The IAHSS is not alone in its concerns about regularly using officers as sitters for at-risk patients.
“Police and/or security officers should not be used as one-to-one observers unless they have had significant training in behavioral health disorders and are trained on the purpose of these tasks. Police are trained to protect the public, not a patient with mental illness,” says Kevin Ann Huckshorn, PhD, MSN, RN, CADC, ICRC, a national behavioral health consultant with years of experience in hospital settings and now the director of evidence-based practices and programs for Wellpath Recovery Solutions.
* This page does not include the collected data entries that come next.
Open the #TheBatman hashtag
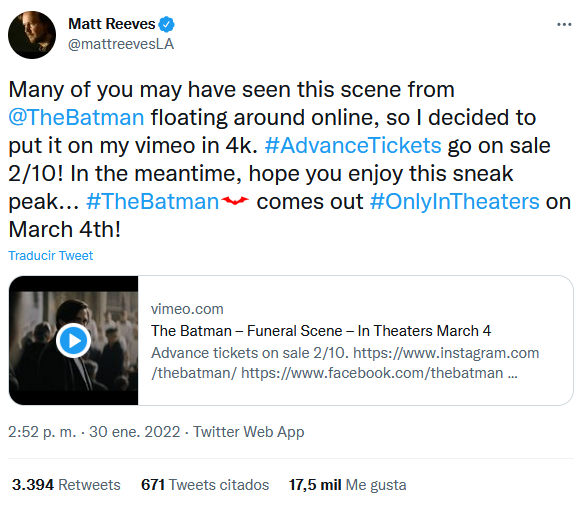(152, 201)
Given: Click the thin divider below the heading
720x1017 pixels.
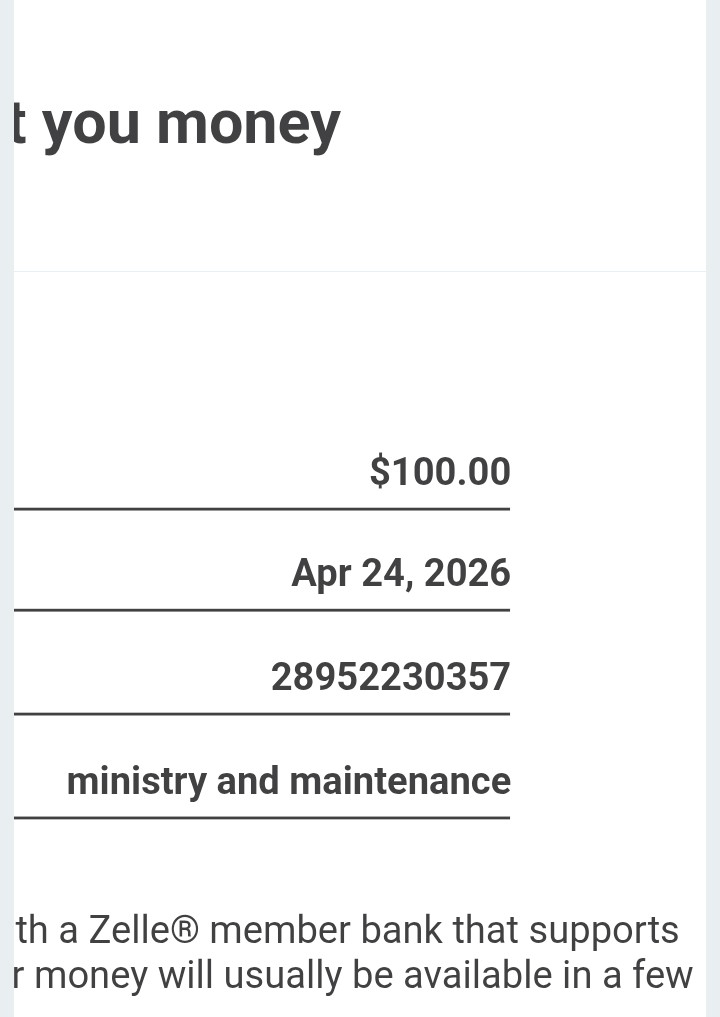Looking at the screenshot, I should pyautogui.click(x=360, y=271).
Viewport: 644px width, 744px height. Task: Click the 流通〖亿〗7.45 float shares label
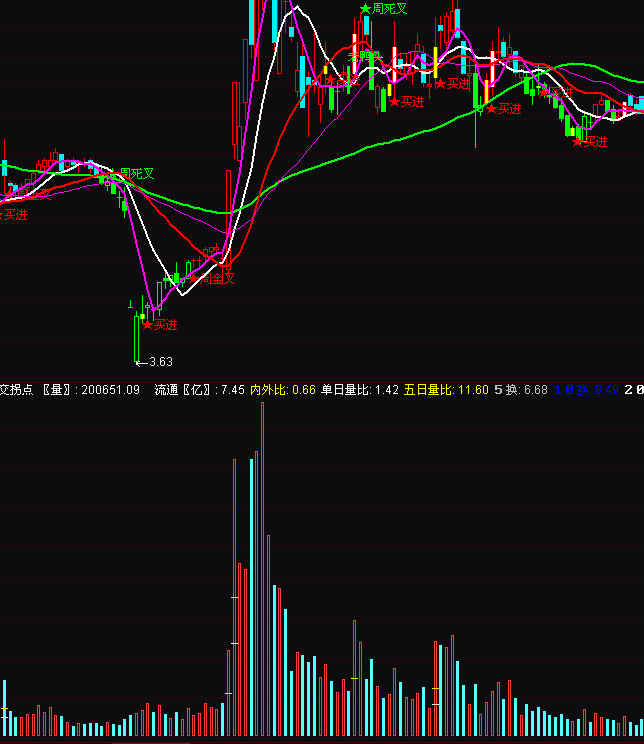point(199,389)
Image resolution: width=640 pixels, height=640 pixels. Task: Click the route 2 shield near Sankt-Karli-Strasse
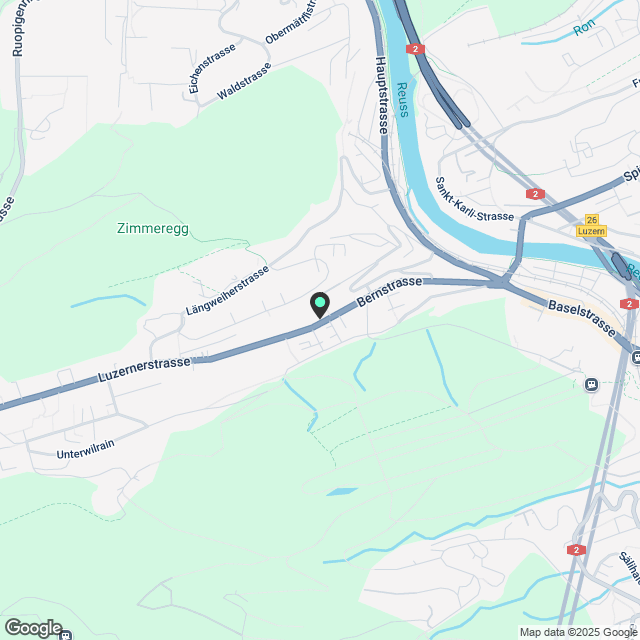535,194
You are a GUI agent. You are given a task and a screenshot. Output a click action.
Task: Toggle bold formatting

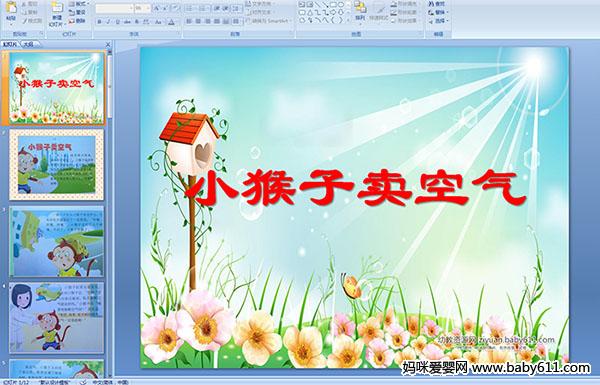[99, 22]
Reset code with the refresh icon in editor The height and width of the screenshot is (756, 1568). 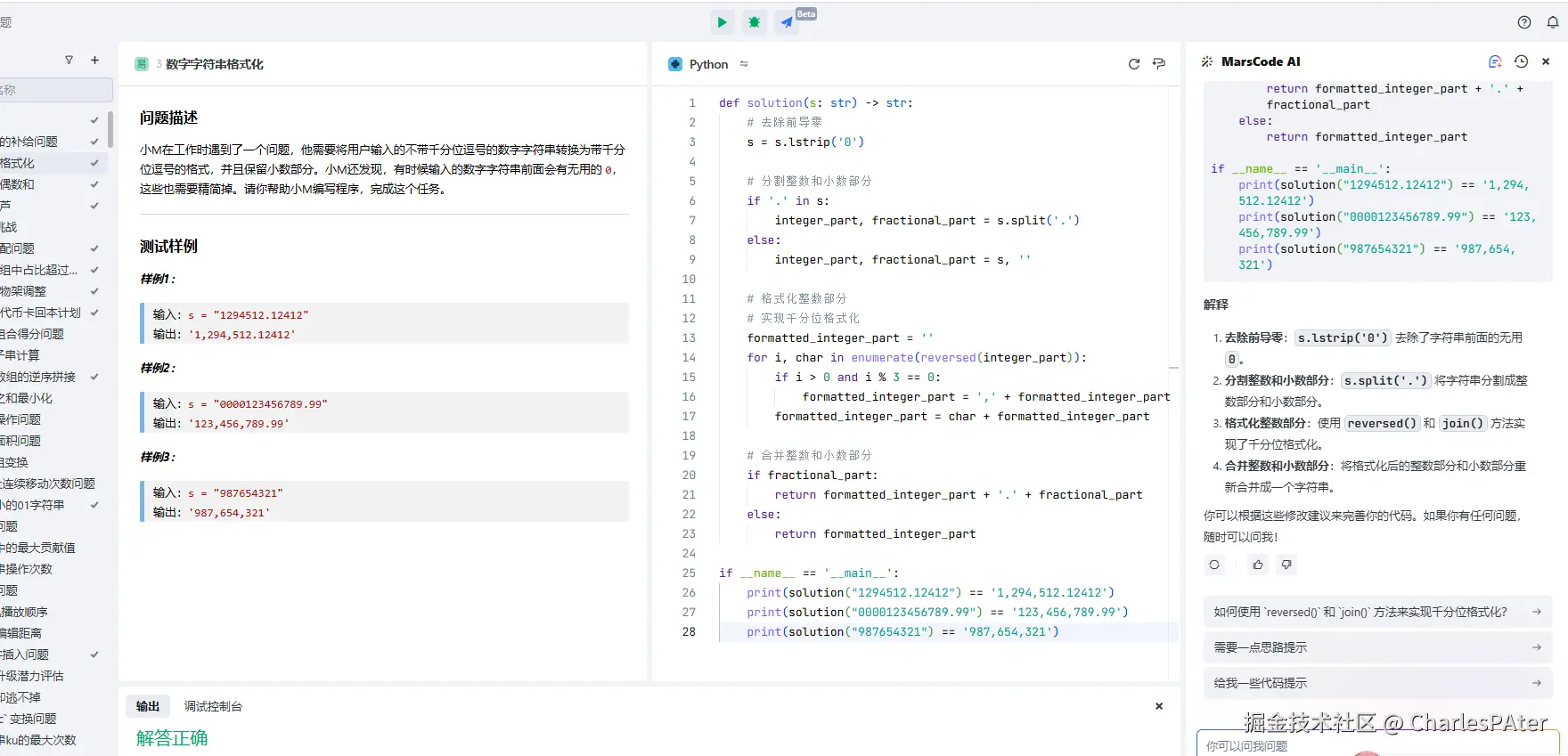point(1134,64)
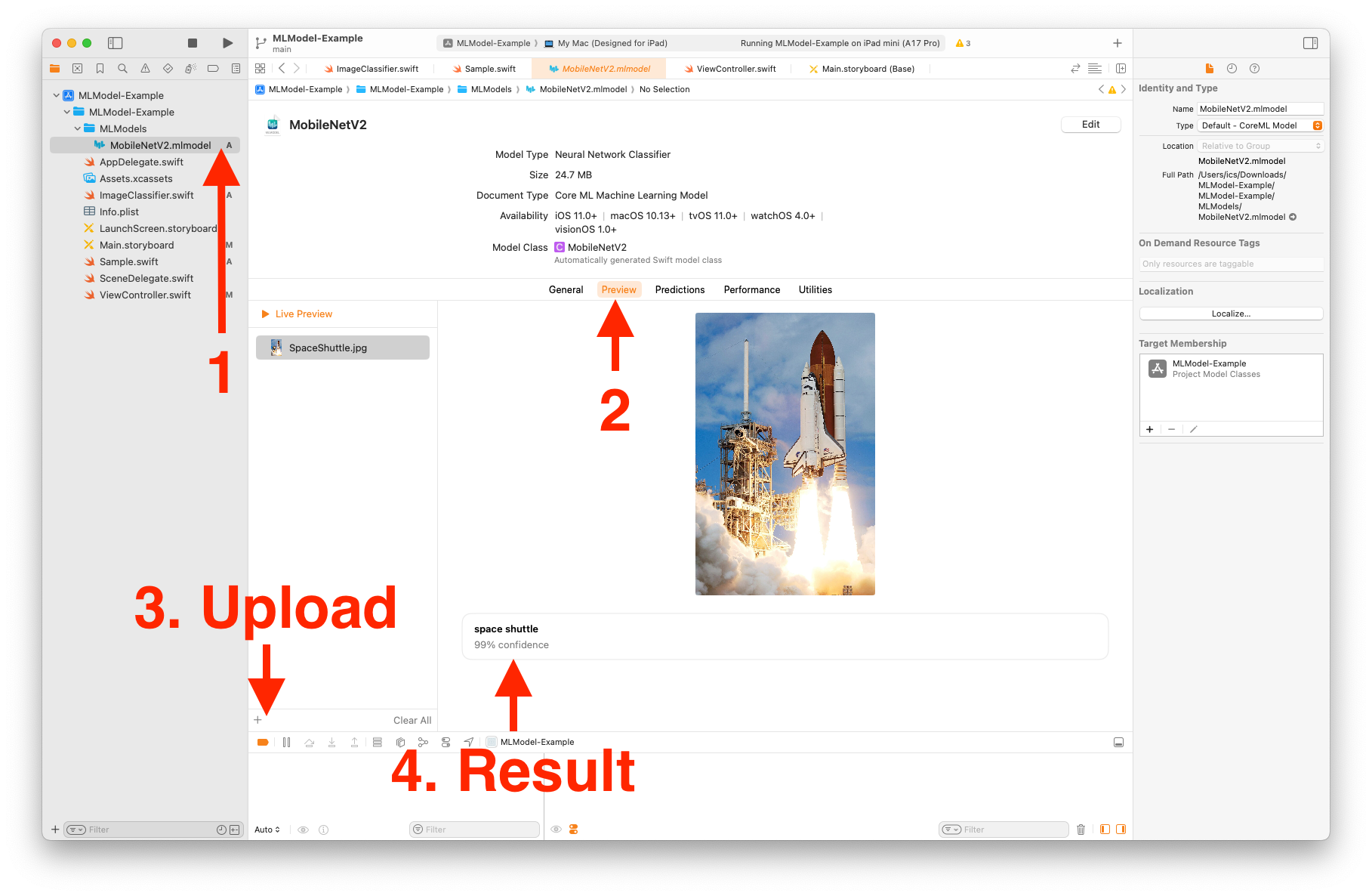1372x896 pixels.
Task: Toggle the left navigator sidebar
Action: pyautogui.click(x=116, y=43)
In her previous service as director of the Office of Technical Assistance for the National Association of State Mental Health Program Directors (NASMHPD) and the National Coordinating Center for Seclusion and Restraint Reduction, she led the development of an evidence-based model to prevent violence and the use of S/R, called “Six Core Strategies to Prevent Conflicts and Violence in Inpatient Settings©.”

Close observation of high-risk patients is always a challenge, notes Huckshorn. Determining when a patient must be in close observation is “generally a nursing and psychiatry decision based on a number of risk factors that are identified on admission or sometime during the individual’s admission as risk factors often change. The most common risk factors looked for are suicidal intent, self-harm, or aggression toward others.”

Training for the staff asked to do close observation is crucial.

“Since these are human interventions, there are often situations where the direct care staff tasked to do these jobs are either poorly trained or just inattentive. Frankly, being assigned to one-to-one duties without a clear understanding of why or how to perform these duties can be mind-numbingly boring for staff assigned,” says Huckshorn. “That is why most hospitals limit this work to two hours, for staff involved, and have supervisors round consistently to be sure these duties are being done competently.”

CMS, The Joint Commission (TJC), and other accrediting organizations have increased scrutiny on suicide prevention and mitigating ligature risk. When the physical environment cannot be minimized to remove elements patients might use to harm themselves, hospitals have been instructed to use constant visual observation.

“For patients identified as high risk for suicide, constant 1:1 visual observation should be implemented (in which a qualified staff member is assigned to observe only one patient at all times) that would allow the staff member to immediately intervene should the patient attempt self-harm,” reads one frequently asked question (FAQ) TJC recently highlighted online. “The use of video monitoring or ‘electronic-sitters’ would not be acceptable in this situation because staff would not be immediately available to intervene. The use of video monitoring would only be acceptable as a compliment to the 1:1 monitoring, and not acceptable as a stand-alone intervention.”

Ensure staff qualified for role

TJC also has emphasized that the monitor must be a qualified staff member.

In another FAQ about patients in the emergency room, TJC stated that “only patients with serious suicidal ideation (that is, those with a plan and intent) must be placed under demonstrably reliable monitoring. Most importantly, the monitoring must be linked to immediate intervention by a qualified staff member when called for.”

One-to-one observers should be well trained in safety and “know what to look for related to effects of mental illness on behavior, safety to the patient and others, and on how to ‘get to know and engage’ the patient,” advises Huckshorn. “Close observations should not be seen as a punishment or a criminal or legal action.”

Such monitoring is to keep the patient and others in the environment safe. The only time police or security should be used is in emergency departments when there are absolutely no other staff available or “for individuals with very serious criminal charges and,” Huckshorn emphasizes, “who might be able to hurt a staff person or others in that location.”

Huckshorn warns that using uniformed police or security staff as a monitor could actually aggravate or “escalate the individual in care. That is not the outcome or point of close observations.”